Zeros of Meixner and Krawtchouk polynomials

TL;DR

This paper studies the zeros of Meixner and Krawtchouk polynomials, revealing their real and positive zeros across various parameter ranges, including non-orthogonal cases, using advanced mathematical techniques.

Contribution

It provides new results on the zero locations of Meixner and Krawtchouk polynomials beyond orthogonality conditions, including non-orthogonal and quasi-orthogonal cases.

Findings

Zeros of Krawtchouk polynomials are real and positive for certain parameters.

All zeros of Meixner polynomials are real and positive in specified parameter ranges.
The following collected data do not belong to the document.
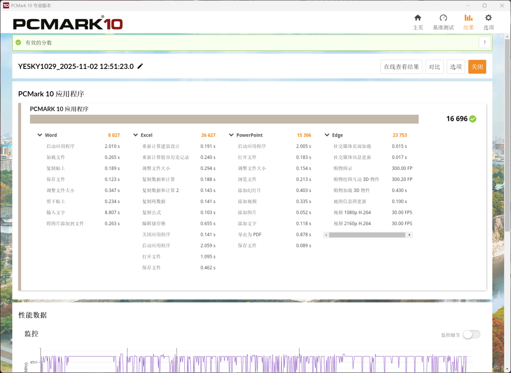This screenshot has width=511, height=373.
Task: Click the orange 关闭 button
Action: click(x=477, y=67)
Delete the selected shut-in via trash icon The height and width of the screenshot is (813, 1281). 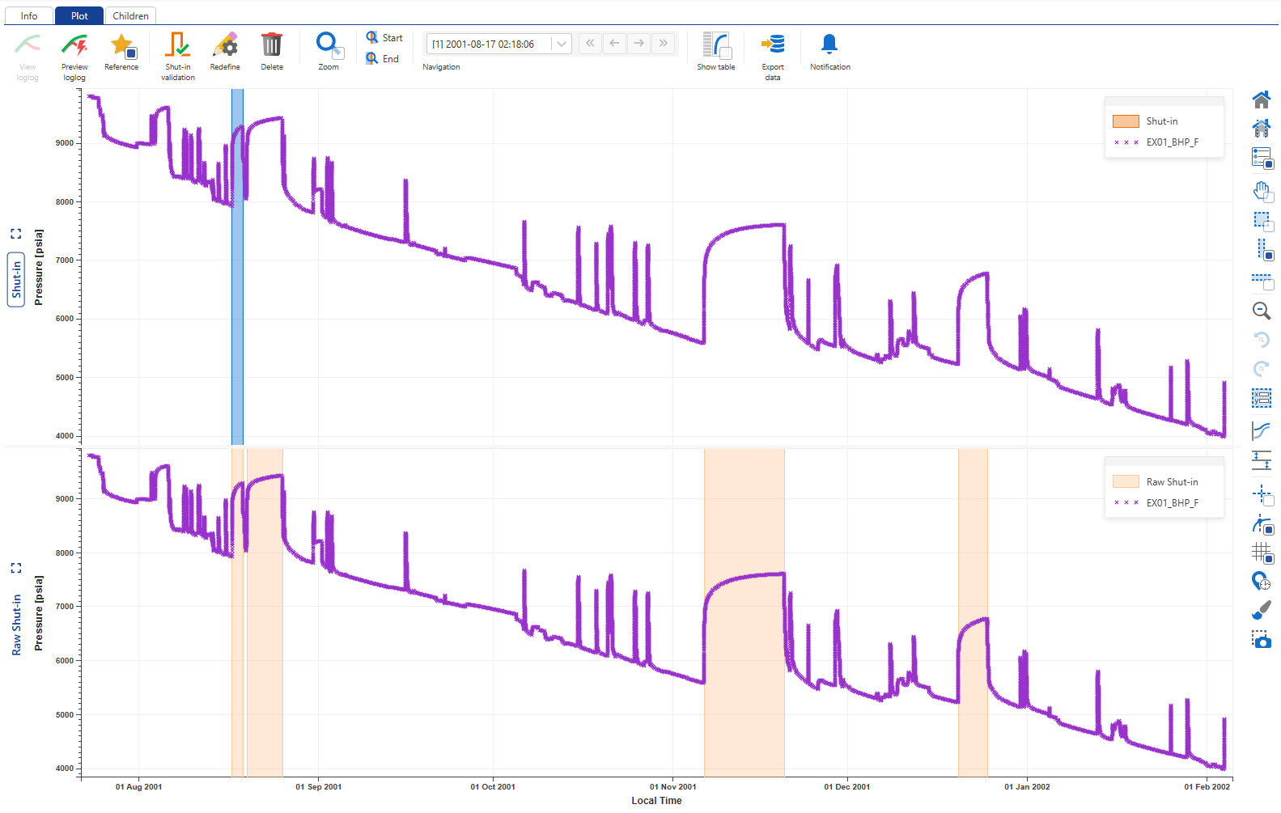tap(272, 45)
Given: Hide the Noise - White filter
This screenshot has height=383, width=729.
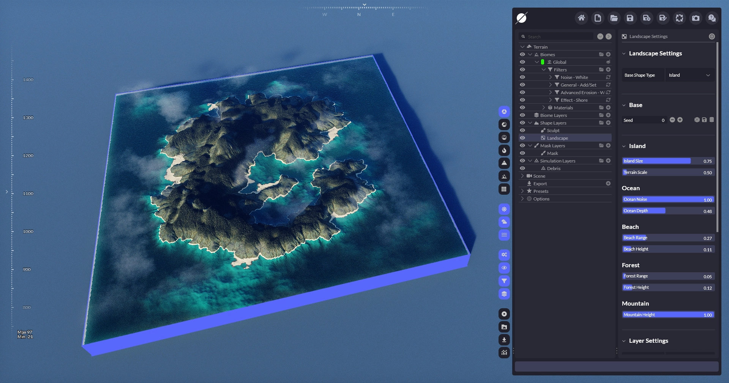Looking at the screenshot, I should coord(522,77).
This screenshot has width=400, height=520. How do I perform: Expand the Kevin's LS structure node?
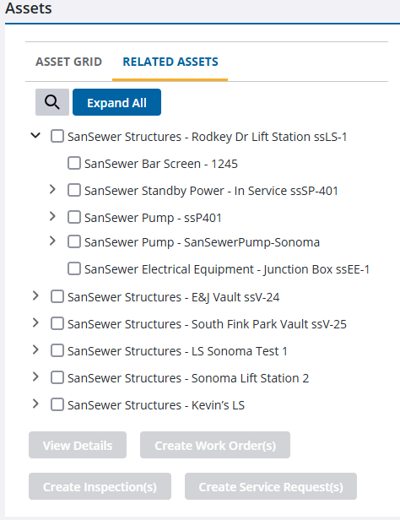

Polynomials are real-rooted as parameter p approaches zero.

Abstract

We investigate the zeros of a family of hypergeometric polynomials $_2F_1(-n,-x;a;t)$, $n\in\nn$ that are known as the Meixner polynomials for certain values of the parameters $a$ and $t$. When $a=-N$, $N\in\nn$ and $t=\frac1{p}$, the polynomials $K_n(x;p,N)=(-N)_n\phantom{}_2F_1(-n,-x;-N;\frac1{p})$, $n=0,1,...N$, $0<p<1$ are referred to as Krawtchouk polynomials. We prove results for the zero location of the orthogonal polynomials $K_{n}(x;p,a)$, $0<p<1$ and $a>n-1$, the quasi-orthogonal polynomials $K_{n}(x;p,a)$, $k-1<a<k$, $k=1,...,n-1$ and $p>1$ or $p<0$ as well as the non-orthogonal polynomials $K_{n}(x;p,N)$, $0<p<1$ and $n=N+1,N+2,...$. We also show that the polynomials $K_{n}(x;p,a)$, $a\in \rr$ are real-rooted when $p\rightarrow 0$ We use a generalised Sturmian sequence argument and the discrete orthogonality of the Krawtchouk polynomials for certain parameter values to prove that all the zeros of Meixner polynomials are real and positive for parameter ranges where they are no longer orthogonal.